Family dairy farms are staring at extinction
Family-owned dairy farms across the country are struggling as milk prices have fallen in the last few years due to an abundance of supply on the market.
In Sullivan County, New York, six dairy farms are losing their wholesale contracts, and 52 are losing them statewide. That means as of July, no one is buying what these farmers produce.
"We're scrambling to find another creamery to take us on and buy our milk wholesale," Alice Diehl told WCBS News in an interview at the Diehl family farm -- a business founded in 1842. In Wisconsin, 500 dairy farms shuttered in 2017, while the total number of milk-cow herds is down about 20 percent from five years ago.
The dairy industry has been shifting toward larger, corporate farms over the last 15 years, creating conflicts with local residents and environmental activists because the farms produce massive amounts of waste.

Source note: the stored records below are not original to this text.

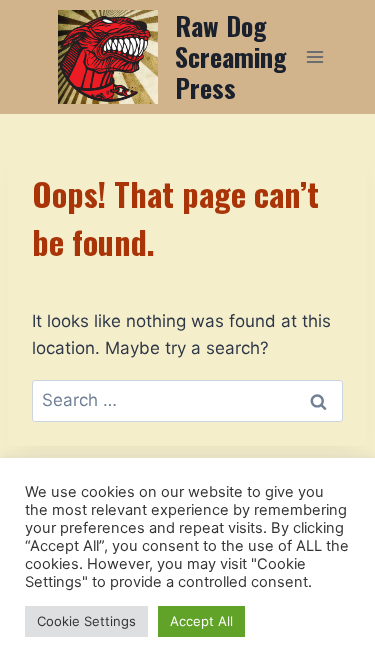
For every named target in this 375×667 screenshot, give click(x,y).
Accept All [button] (201, 621)
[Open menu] (315, 56)
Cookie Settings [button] (86, 621)
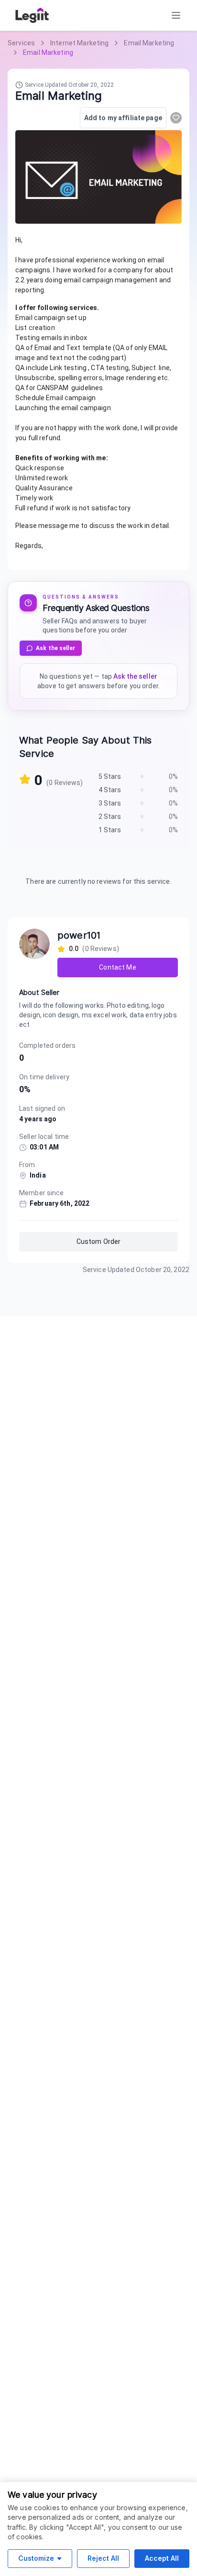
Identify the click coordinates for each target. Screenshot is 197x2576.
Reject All (103, 2558)
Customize (36, 2558)
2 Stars (109, 816)
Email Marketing (149, 43)
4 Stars (109, 790)
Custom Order (99, 1241)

Walmart is bottling its own milk in Indiana, for example, while China is ramping up domestic production -- adding to the milk glut. And tastes have changed: The average American drinks 37 percent less milk today than in 1970. Many choose alternative products like almond or hemp milk instead.
What can be done to help the farmers in Sullivan County? Some want a quota system to prevent massive corporate farms from producing so much milk it hurts family farms. Many would like government support for prices so they can break even.
Officials need to "to create a floor, for the milk price, so it can't drop down below cost of production," dairy farmer Cindy Gieger told WCBS.